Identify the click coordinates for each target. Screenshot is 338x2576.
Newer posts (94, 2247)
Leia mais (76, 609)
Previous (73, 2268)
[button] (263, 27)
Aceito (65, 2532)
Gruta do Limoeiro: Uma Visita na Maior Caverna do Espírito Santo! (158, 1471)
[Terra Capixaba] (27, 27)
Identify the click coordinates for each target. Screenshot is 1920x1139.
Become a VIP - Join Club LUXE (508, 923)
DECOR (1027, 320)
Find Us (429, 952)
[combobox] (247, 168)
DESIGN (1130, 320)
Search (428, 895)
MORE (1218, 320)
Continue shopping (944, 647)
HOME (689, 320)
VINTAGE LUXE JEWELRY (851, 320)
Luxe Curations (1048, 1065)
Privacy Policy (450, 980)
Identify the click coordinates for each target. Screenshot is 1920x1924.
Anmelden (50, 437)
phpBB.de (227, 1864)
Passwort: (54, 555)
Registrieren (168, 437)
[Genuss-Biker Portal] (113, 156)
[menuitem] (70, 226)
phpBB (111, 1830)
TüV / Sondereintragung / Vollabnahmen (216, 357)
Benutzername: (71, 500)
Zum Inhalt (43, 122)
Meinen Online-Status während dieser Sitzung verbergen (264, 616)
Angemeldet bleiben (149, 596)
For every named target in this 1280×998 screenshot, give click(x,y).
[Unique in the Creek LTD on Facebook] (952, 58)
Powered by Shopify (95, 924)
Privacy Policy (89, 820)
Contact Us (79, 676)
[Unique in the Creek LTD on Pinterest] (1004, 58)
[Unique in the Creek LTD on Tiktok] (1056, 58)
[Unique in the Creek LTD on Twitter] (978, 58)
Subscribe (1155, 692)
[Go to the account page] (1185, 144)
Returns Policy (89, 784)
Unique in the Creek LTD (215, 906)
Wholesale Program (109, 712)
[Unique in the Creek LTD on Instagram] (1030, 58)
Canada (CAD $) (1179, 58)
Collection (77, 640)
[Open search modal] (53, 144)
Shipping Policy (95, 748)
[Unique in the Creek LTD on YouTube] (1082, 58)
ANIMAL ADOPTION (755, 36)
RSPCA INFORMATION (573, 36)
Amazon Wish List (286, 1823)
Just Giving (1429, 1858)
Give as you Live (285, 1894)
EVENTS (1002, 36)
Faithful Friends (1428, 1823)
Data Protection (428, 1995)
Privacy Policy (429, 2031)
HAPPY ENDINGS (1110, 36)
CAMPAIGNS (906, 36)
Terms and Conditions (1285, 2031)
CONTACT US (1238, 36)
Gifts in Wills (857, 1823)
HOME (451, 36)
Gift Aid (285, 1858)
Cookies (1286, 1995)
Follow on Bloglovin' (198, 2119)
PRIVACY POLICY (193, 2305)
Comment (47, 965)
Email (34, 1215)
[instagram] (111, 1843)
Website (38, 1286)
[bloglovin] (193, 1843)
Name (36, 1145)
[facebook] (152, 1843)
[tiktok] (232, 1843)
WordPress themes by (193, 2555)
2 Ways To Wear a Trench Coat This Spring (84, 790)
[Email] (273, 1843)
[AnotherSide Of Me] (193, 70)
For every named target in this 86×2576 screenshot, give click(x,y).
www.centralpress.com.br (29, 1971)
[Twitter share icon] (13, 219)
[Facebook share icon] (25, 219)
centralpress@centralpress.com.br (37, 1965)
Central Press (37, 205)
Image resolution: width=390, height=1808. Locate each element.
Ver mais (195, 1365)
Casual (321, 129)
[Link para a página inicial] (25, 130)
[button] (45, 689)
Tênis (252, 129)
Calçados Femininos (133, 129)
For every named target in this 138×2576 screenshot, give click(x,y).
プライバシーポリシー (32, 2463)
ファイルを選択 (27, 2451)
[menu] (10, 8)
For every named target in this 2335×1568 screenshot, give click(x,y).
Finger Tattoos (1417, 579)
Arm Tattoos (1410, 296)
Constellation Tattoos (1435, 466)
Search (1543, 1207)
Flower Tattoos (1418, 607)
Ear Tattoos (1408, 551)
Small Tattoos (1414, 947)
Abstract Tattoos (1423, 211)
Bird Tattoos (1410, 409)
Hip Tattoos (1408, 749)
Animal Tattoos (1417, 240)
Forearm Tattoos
━━━
▸ PROBLEM REQUIREMENTS
The answer should hold only the lines from the start of the records above through the line containing "HAPPY ENDINGS (1110, 36)", each set down exactly.

▸ TASK ANSWER
Identify the click coordinates for each target. Screenshot is 338x2576.
Newer posts (94, 2247)
Leia mais (76, 609)
Previous (73, 2268)
[button] (263, 27)
Aceito (65, 2532)
Gruta do Limoeiro: Uma Visita na Maior Caverna do Espírito Santo! (158, 1471)
[Terra Capixaba] (27, 27)
Identify the click coordinates for each target. Screenshot is 1920x1139.
Become a VIP - Join Club LUXE (508, 923)
DECOR (1027, 320)
Find Us (429, 952)
[combobox] (247, 168)
DESIGN (1130, 320)
Search (428, 895)
MORE (1218, 320)
Continue shopping (944, 647)
HOME (689, 320)
VINTAGE LUXE JEWELRY (851, 320)
Luxe Curations (1048, 1065)
Privacy Policy (450, 980)
Identify the click coordinates for each target. Screenshot is 1920x1924.
Anmelden (50, 437)
phpBB.de (227, 1864)
Passwort: (54, 555)
Registrieren (168, 437)
[Genuss-Biker Portal] (113, 156)
[menuitem] (70, 226)
phpBB (111, 1830)
TüV / Sondereintragung / Vollabnahmen (216, 357)
Benutzername: (71, 500)
Zum Inhalt (43, 122)
Meinen Online-Status während dieser Sitzung verbergen (264, 616)
Angemeldet bleiben (149, 596)
For every named target in this 1280×998 screenshot, give click(x,y).
[Unique in the Creek LTD on Facebook] (952, 58)
Powered by Shopify (95, 924)
Privacy Policy (89, 820)
Contact Us (79, 676)
[Unique in the Creek LTD on Pinterest] (1004, 58)
[Unique in the Creek LTD on Tiktok] (1056, 58)
[Unique in the Creek LTD on Twitter] (978, 58)
Subscribe (1155, 692)
[Go to the account page] (1185, 144)
Returns Policy (89, 784)
Unique in the Creek LTD (215, 906)
Wholesale Program (109, 712)
[Unique in the Creek LTD on Instagram] (1030, 58)
Canada (CAD $) (1179, 58)
Collection (77, 640)
[Open search modal] (53, 144)
Shipping Policy (95, 748)
[Unique in the Creek LTD on YouTube] (1082, 58)
ANIMAL ADOPTION (755, 36)
RSPCA INFORMATION (573, 36)
Amazon Wish List (286, 1823)
Just Giving (1429, 1858)
Give as you Live (285, 1894)
EVENTS (1002, 36)
Faithful Friends (1428, 1823)
Data Protection (428, 1995)
Privacy Policy (429, 2031)
HAPPY ENDINGS (1110, 36)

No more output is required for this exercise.